→ **文档正文**

"""

(P1) Python import 相关

动机、参考资料、涉及内容

参考资料

[1] Python 官方文档, 对 import 语句的描述: https://docs.python.org/3/reference/simple_stmts.html#import
[2] Python 官方文档, 对 import system 的描述: https://docs.python.org/3/reference/import.html#importsystem
[3] Python 官方文档, 对内置模块 importlib 的描述: https://docs.python.org/3/library/importlib.html
[4] Python 官方文档, 对内置函数 __import__ 的描述: [https://docs.python.org/3/library/functions.html#import__]（https://docs.python.org/3/library/functions.html#import__
[5] Python 官方文档, 对 typing.ModuleType 的描述: https://docs.python.org/3/library/types.html#types.ModuleType

FAQ

所谓的 module 实际上就是 types.ModuleType 类型的实例, 而 package 是指带有 __path__ 属性的 module

(TODO) import 语句

参考1

`types.ModuleType`

import re
import types
re.__class__ is types.MuduleType  # True

参考5

types.ModuleType(name, doc=None)
# ModuleType 有如下属性
# __doc__: 入参 doc
# __loader__: importlib.machinery.ModuleSpec.loader
# __name__: importlib.machinery.ModuleSpec.name
# __package__: importlib.machinery.ModuleSpec.parent
# __spec__: importlib.machinery.ModuleSpec

# 以下在文档中没有提及, 估计是可选的(需确认)
# __file__
# __path__

loading

参考2, 使用 module spec 来 load module 的过程大致如下:

module = None
if spec.loader is not None and hasattr(spec.loader, 'create_module'):
    # It is assumed 'exec_module' will also be defined on the loader.
    module = spec.loader.create_module(spec)
if module is None:
    module = ModuleType(spec.name)
# The import-related module attributes get set here:
_init_module_attrs(spec, module)  # 应该是设置 module.__loader__, ...

if spec.loader is None:
    # unsupported
    raise ImportError
if spec.origin is None and spec.submodule_search_locations is not None:
    # namespace package
    sys.modules[spec.name] = module
elif not hasattr(spec.loader, 'exec_module'):
    module = spec.loader.load_module(spec.name)
else:
    sys.modules[spec.name] = module
    try:
        spec.loader.exec_module(module)
    except BaseException:
        try:
            del sys.modules[spec.name]
        except KeyError:
            pass
        raise
return sys.modules[spec.name]

(TODO) module & package

module 包含如下属性:

__spec__:
- name: __name__, fully qualified name, 例如: m.__spec__.name="pkg.subpkg"

"""

[用于定位所述对象的条目]
"""

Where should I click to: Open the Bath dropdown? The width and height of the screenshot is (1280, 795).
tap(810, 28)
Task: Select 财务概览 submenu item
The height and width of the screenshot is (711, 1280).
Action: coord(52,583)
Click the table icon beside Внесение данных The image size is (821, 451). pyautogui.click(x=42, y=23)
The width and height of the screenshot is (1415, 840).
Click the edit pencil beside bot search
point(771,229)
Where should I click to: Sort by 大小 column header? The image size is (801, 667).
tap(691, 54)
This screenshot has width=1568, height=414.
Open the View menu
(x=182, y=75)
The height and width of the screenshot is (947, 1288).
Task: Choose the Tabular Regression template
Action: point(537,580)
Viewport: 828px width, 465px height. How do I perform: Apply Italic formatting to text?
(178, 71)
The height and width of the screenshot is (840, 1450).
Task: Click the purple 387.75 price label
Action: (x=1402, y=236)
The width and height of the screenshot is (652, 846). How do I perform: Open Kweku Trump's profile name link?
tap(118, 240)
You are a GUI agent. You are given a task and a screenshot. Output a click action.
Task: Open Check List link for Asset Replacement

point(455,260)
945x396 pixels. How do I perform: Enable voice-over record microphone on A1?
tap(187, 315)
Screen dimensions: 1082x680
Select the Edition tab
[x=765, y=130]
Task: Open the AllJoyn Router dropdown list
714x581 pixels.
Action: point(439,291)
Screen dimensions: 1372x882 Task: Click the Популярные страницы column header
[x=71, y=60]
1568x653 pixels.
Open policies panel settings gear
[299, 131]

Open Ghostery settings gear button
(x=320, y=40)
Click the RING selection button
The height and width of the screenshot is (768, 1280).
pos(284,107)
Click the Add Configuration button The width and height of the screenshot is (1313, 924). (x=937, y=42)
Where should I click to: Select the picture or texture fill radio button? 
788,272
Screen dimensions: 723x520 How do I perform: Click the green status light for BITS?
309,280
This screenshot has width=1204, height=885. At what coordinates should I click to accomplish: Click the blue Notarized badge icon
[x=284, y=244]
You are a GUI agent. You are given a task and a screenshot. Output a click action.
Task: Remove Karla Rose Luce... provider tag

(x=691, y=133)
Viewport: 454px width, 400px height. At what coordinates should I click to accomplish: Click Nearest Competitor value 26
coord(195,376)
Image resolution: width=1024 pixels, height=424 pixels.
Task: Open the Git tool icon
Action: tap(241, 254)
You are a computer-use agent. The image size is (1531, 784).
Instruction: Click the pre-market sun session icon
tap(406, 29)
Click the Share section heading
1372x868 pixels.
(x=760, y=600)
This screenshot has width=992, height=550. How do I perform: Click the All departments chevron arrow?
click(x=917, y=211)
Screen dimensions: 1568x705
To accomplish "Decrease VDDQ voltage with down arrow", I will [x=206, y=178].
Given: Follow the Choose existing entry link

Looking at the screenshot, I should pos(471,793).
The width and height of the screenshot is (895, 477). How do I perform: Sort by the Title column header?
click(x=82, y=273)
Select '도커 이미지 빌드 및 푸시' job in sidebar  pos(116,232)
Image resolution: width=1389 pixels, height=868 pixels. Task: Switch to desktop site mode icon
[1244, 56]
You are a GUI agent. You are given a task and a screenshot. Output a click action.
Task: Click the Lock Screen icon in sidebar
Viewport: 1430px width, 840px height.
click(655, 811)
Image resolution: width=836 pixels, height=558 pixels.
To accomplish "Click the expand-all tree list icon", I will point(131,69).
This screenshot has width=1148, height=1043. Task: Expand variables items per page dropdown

"""

→ **练习**
文档正文中在“ModuleType 有如下属性”之后列出了哪些属性？请全部写出属性名，不包括注明文档中没有提及的那几项。 这些条目与本题无关。

→ **正确结果**
__doc__、__loader__、__name__、__package__、__spec__